Chez Frassai, les parfums ne sont pas de simples créations
olfactives. Ce sont des objets de poésie.
Ils portent tous une histoire, un paysage, un souvenir.
Et cette mémoire, Natalia la confie à certains des plus grands
parfumeurs contemporains : Rodrigo Flores-Roux, Bertrand
Duchaufour, Irina Burlakova, ou encore Roxanne Kirkpatrick.
Le résultat ? Une parfumerie de contraste et de nuance.
Où la sensualité des fleurs se heurte à la rugosité de la terre.
Où l’encens danse avec les fruits.
Où l’âme de l’Argentine s’exprime dans des accords
inattendus.
Blondine, L’innocence mordue
Parmi les créations les plus emblématiques de Frassai,
Blondine est un murmure gourmand.
Inspiré d’un conte pour enfants, ce parfum évoque la jeune
fille qui découvre le monde avec candeur… et une pointe de
transgression.
Imaginez une poire mordue dans l’ombre, un caramel fondu
dans les mains, un lait chaud aux fleurs blanches laissé sur une
nappe froissée.
Mais sous cette douceur, il y a une tension subtile : un souffle
animal, une trace d’ambre, comme un secret brûlant tapi sous
le satin.
C’est un parfum qui évoque les premières fois tendres,
déroutantes, inoubliables.
Teisenddu, Le silence des pierres noires
Puis vient Teisenddu, un parfum de nuit, de matière, de
profondeur.
Créé par Roxanne Kirkpatrick, il rend hommage à la diaspora
galloise venue s’installer en Patagonie au XIXe siècle.

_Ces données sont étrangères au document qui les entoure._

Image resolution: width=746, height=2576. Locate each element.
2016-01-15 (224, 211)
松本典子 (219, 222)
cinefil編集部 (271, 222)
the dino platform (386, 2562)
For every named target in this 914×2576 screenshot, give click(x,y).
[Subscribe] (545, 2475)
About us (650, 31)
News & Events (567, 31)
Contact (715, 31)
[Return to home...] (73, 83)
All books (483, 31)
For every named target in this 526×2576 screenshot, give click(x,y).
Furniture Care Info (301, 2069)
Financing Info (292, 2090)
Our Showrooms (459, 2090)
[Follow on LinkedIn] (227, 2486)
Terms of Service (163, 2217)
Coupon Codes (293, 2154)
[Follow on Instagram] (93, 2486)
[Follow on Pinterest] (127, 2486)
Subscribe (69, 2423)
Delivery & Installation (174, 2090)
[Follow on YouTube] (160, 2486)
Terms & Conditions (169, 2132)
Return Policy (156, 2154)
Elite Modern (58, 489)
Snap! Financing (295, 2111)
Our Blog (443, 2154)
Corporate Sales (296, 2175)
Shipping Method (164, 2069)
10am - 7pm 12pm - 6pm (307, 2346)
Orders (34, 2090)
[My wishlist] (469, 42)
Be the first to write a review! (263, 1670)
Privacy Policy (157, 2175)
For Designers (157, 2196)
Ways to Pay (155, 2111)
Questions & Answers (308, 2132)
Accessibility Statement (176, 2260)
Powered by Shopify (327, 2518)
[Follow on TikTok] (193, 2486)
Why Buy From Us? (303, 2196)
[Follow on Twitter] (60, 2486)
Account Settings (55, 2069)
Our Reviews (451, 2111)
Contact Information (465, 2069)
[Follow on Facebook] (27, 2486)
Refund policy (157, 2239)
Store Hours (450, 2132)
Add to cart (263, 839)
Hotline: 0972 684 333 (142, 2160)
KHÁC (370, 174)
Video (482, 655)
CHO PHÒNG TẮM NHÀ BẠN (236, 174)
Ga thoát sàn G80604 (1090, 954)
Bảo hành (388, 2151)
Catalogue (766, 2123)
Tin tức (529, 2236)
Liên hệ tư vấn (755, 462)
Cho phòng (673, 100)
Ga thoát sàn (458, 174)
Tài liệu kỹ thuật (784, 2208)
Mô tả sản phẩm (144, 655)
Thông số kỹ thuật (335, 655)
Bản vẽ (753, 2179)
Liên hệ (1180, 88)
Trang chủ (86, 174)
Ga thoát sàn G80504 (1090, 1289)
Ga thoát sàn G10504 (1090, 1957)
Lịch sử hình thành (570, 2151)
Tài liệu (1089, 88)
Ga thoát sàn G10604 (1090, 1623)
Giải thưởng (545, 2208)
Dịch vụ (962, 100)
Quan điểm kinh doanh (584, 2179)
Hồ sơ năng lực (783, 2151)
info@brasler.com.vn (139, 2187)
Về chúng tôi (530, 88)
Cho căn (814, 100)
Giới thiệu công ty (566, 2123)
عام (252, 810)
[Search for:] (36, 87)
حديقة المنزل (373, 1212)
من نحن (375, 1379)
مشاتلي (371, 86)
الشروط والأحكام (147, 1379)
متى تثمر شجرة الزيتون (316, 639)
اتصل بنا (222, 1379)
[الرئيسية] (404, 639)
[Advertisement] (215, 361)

Le nom ? Celui d’un gâteau noir gallois, dense, épicé,
mystérieux.
Et le parfum suit cette piste gourmande, sans jamais tomber
dans le cliché : gingembre, cuir, thé noir, et myrrhe
s’entrelacent dans un sillage sombre et texturé.
Teisenddu est un parfum de solitude choisie, de méditation, de
paysage minéral balayé par les vents du sud.
Un accord de contraste entre le feu intérieur et le froid
extérieur.
Tian Di, La rencontre des mondes
Avec Tian Di, Frassai explore un tout autre territoire : celui de
l’Orient sacré et de la réconciliation.
Composé par Olivier Gillotin, le parfum puise dans la tradition
chinoise du yin et du yang, entre ciel (Tian) et terre (Di).
Résine de myrrhe, bois de santal, litchi et fleur d’osmanthus
composent un tableau équilibré et apaisant, comme une prière
murmurée à l’univers.
C’est un parfum qui ne cherche pas à séduire, il cherche à
rétablir une harmonie intérieure.
À vous recentrer. À respirer profondément.
Une maison de parfums et de bijoux
Frassai, ce n’est pas seulement des parfums.
C’était aussi une maison de joaillerie artisanale, où les métaux
précieux rencontrent l’intuition créative de Natalia.
Là encore, le lien est évident : le parfum comme bijou
invisible, comme ornement de l’âme.
Et chaque création Frassai, qu’elle soit olfactive ou tangible,
s’inscrit dans un geste sincère et soigné.
Frassai est une maison à part.
Elle ne s’inscrit pas dans les tendances, elle suit son propre
souffle.
Frassai est à la fois un hommage à la terre natale et un regard
tourné vers le monde, un dialogue entre poésie et matière,
entre la douceur d’un souvenir et la densité d’une présence.
À chaque vaporisation, un murmure.
À chaque sillage, une émotion.
À chaque flacon, une histoire.
Chez Accords Privés, nous aimons ces maisons discrètes,
habitées par une vision, une exigence, un sens du geste juste.